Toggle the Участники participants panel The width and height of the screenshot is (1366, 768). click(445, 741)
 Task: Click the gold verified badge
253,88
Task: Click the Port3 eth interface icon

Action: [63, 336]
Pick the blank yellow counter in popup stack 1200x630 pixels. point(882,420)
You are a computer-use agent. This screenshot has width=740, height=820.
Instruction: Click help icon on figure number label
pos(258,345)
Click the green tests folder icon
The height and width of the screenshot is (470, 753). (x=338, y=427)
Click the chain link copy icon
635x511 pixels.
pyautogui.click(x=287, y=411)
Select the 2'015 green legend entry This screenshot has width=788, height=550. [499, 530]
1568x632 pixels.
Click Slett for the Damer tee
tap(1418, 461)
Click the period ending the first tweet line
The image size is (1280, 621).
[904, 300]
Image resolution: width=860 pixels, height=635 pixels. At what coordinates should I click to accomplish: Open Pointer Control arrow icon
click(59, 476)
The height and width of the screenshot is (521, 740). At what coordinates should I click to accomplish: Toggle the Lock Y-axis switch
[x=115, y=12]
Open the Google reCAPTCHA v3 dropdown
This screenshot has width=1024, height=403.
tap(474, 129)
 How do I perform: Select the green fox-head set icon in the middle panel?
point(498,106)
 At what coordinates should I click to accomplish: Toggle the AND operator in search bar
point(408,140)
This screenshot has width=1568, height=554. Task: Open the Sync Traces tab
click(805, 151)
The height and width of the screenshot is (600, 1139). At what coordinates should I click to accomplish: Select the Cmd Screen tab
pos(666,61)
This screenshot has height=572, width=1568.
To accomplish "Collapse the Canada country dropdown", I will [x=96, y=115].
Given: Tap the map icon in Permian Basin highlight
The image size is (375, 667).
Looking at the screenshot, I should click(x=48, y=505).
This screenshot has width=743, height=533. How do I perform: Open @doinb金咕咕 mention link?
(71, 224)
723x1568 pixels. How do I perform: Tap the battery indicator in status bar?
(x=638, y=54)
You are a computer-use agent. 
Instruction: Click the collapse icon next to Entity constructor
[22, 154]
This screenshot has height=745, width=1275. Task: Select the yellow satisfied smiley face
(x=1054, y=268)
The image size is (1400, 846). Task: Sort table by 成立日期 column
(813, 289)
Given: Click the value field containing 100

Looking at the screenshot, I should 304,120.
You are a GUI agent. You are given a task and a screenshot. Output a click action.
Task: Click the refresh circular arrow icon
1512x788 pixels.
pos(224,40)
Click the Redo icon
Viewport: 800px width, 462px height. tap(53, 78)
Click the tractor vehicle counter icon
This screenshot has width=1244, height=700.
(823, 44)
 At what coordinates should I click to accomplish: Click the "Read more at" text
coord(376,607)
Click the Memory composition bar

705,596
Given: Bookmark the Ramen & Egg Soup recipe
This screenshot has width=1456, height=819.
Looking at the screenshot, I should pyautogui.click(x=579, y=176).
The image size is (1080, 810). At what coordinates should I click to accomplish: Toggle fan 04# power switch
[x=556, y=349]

- DIRECTIONS: Considering the entries above, how many lines contain "dropdown"? Give that number with nothing else.

- EXERCISE RESPONSE: 2